GIVEN REQUEST A:
Answer these about the model train forum thread, one line each, marked to match:
(i) According to Larry, what will lubrication decrease?
(ii) Where did Savian1973 get the locomotive?
(iii) How many CW-80s does Big Ed have?
GIVEN REQUEST B:
In the model train forum thread, which locomotive parts does Big Ed say to clean?
GIVEN REQUEST C:
Could you carry the model train forum thread on past its last post?

SOURCE DOCUMENT:
Another thing to consider is the overhaul and lubrication of the locomotive. Postwar cars need their wheel bearings lubricated also. Lubrication will decrease the current draw on your transformer and make your trains run better.

Larry


----------



## Savian1973 (Jul 24, 2011)

Thanks Sjm. The track is clean. I just received this from Trainz.com (ebay) in an online bid. However I am in the mist of cleaning the wheels now and lubing it. I will let you know how that turns out. I surprised at how filthy they sold this. The cars I am running with it do not have any lights or additional power to draw. I hope like heck it isn't the locomotive or the transformer. I have run another newer Polar express engine on it with not problems. Ugh if this turns out to the be locomotive , it will be the 2nd one I have gotten off ebay that was said to be in good running condition but failed to work.


----------



## Savian1973 (Jul 24, 2011)

I will clean the engine up first and see how it runs and if there are no marginal improvements I will look into the cleaning of the engine and upgrading the transformer. What a pain in the but.


----------



## Big Ed (Jun 16, 2009)

I thought Trainz goes over all their trains by a "qualified" service person?
Did they advertise it that way? As being going over by their service people?

I bet it needs a thorough service job. Look for crud in the gears and clean them up, lube the whole thing, a lot here just use a motor oil for almost everything but the worm gears. Clean it up. I would clean the brushes and armature too, if the rest is filled with crud that is too.

I have 2 cw-80's, the one I have hooked up to all my lights blink if I give it full power.
I have it hooked to the throttle side so I can dim them when I want.
If I back off the throttle it will stop blinking. Maybe one of my lights have a short?

DATA LINES:

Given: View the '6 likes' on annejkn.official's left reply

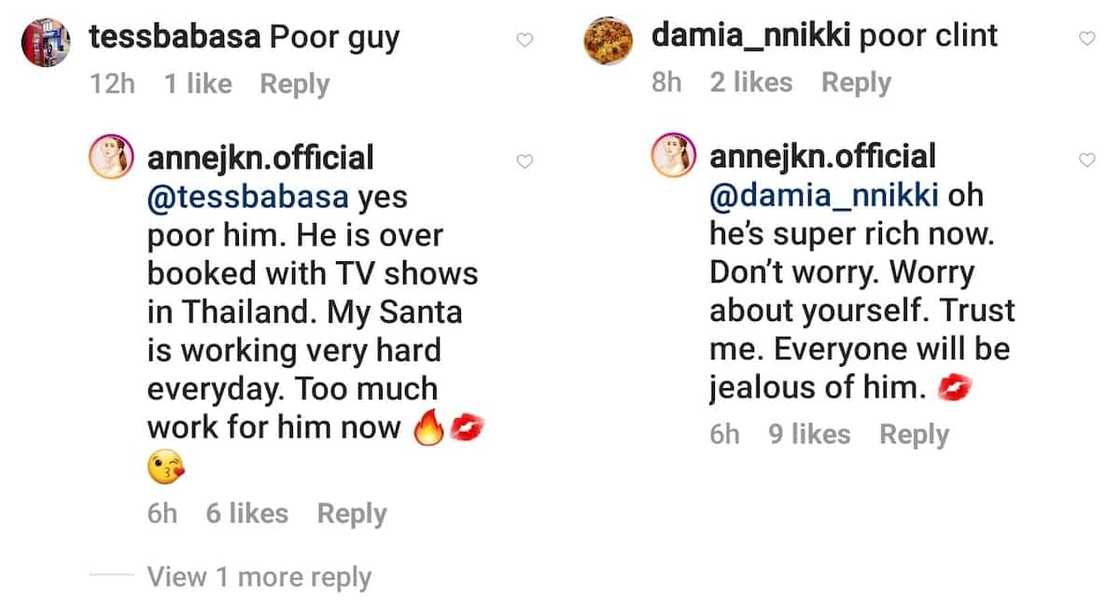Looking at the screenshot, I should point(247,513).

EXERCISE OUTPUT A:
(i) The current draw on the transformer.
(ii) From Trainz.com (ebay), in an online bid.
(iii) Two.

EXERCISE OUTPUT B:
Gears, brushes, armature

EXERCISE OUTPUT C:
If so why would it stop blinking when I back off the throttle? I do have a lot of lights hooked up to it, and if I back it down just a little bit it stops blinking.

I am using my cw-80's just for accessories and lights, I have the ZW for the trains. 

I won't ever buy another cw-80, I got mine fairly cheap years ago but I don't like them.
I would buy a different one.


----------



## TrainLarry (Jan 15, 2012)

Any transformer will blink the light (like the CW 80) or trip the breaker if it is overloaded, and does not necessarily indicate a short circuit. The reason that the Polar Express engine runs on your layout is because the can motor in that engine draws much less current than the motor in the 682 and the CW 80 can handle it. Overhaul the 682 and see if it runs better.

It seems that Trainz and other sellers that advertize their items as 'running' or 'looked at by a service technician' does not necessarily mean that it was cleaned and overhauled. Unless you are paying a premium for overhauling an item, I would not expect it. Most items are just checked to see if they operate, and then are sold 'as is'. I worked for a hobby shop and every used item we sold was fully cleaned and overhauled, and the prices reflected it.

Larry


----------



## ftauss (Sep 18, 2012)

I have 2 of them and they work fine. The flashing green light means a short. Put the engine on the track without any cars or the tender. The Fastrack is pretty decent stuff, you can even pull one or a couple of straights and try the engine on that. If it works then check the tender and each car separately.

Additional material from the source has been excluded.